Exercise material Start Marker

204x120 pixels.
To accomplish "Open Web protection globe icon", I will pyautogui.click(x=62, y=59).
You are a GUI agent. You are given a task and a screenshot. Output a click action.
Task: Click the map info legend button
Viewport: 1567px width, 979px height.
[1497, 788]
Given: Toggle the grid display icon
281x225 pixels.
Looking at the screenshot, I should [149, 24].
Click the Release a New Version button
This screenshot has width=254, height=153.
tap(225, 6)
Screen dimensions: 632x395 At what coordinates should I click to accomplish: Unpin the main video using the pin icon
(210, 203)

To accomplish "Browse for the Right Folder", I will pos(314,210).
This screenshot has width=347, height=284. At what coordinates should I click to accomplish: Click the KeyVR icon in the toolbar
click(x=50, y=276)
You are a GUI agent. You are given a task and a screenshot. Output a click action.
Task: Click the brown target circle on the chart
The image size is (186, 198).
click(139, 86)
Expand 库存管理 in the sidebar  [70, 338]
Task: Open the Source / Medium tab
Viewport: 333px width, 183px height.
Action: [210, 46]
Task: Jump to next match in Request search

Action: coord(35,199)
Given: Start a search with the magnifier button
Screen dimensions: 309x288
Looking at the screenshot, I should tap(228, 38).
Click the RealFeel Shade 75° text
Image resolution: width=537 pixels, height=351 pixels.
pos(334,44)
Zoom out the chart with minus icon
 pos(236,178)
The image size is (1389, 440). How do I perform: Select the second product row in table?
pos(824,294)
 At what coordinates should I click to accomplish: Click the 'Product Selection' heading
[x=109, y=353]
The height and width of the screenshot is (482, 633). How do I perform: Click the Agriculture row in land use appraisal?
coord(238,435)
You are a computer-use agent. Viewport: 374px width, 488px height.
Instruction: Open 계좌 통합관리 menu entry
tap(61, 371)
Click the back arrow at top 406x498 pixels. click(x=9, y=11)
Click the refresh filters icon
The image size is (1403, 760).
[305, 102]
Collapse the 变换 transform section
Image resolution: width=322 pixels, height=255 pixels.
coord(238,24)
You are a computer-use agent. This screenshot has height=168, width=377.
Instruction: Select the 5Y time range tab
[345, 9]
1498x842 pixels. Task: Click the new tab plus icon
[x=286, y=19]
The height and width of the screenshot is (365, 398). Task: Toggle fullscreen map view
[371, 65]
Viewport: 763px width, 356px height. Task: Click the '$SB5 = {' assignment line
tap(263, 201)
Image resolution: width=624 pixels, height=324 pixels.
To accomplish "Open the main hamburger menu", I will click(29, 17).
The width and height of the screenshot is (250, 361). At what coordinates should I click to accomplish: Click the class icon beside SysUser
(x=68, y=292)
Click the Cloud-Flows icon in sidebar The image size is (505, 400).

Exercise material End Marker

§ **Work request**
Wherever "will" occurs in the entries above, copy the line it sits on.

§ **Output of the exercise**
To accomplish "Open Web protection globe icon", I will pyautogui.click(x=62, y=59).
To accomplish "Browse for the Right Folder", I will pos(314,210).
To accomplish "Open the main hamburger menu", I will click(29, 17).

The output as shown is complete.